AIM OF THE TASK.
As you look over the data below, please find each line where the word "computer" appears, then copy it.

RECORDS FOR PROCESSING.

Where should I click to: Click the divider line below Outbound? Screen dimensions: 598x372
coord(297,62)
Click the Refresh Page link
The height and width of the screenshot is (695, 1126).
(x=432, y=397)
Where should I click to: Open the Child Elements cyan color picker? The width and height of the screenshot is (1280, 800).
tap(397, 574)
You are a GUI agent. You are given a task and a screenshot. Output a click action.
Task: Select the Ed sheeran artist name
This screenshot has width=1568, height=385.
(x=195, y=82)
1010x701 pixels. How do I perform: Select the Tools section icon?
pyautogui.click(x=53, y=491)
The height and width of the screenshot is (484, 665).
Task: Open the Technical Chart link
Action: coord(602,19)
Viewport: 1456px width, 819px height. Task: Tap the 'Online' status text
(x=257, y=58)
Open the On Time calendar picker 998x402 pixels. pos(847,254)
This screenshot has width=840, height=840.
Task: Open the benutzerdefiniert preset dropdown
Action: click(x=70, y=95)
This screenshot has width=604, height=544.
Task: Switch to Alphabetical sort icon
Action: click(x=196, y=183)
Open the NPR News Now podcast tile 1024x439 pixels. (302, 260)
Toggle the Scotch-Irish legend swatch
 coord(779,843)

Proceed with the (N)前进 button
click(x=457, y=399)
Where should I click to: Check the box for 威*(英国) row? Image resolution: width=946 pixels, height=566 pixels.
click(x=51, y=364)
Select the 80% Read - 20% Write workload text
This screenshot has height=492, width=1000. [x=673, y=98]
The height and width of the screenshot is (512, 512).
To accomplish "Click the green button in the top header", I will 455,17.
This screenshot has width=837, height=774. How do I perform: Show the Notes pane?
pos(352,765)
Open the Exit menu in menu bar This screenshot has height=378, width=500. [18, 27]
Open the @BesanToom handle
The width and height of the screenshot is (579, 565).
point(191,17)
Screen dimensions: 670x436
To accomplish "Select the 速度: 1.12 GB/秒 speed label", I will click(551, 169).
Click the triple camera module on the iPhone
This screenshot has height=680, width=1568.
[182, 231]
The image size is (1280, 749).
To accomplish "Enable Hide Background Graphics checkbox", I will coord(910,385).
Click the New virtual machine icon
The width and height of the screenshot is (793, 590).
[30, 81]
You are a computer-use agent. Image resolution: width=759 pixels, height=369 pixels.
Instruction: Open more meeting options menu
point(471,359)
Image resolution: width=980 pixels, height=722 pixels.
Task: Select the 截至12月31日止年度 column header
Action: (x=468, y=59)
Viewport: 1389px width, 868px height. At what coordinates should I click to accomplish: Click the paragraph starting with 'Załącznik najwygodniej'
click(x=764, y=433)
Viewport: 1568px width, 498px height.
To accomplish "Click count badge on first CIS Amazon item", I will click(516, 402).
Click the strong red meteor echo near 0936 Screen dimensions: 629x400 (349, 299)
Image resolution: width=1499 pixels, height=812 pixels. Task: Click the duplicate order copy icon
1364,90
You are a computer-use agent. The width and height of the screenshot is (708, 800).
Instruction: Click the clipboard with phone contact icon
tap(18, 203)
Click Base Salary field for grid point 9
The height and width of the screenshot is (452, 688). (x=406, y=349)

ANSWER BELOW.
You are a computer-use agent. Image resolution: width=759 pixels, height=369 pixels.
You are a computer-use agent. The width and height of the screenshot is (708, 800).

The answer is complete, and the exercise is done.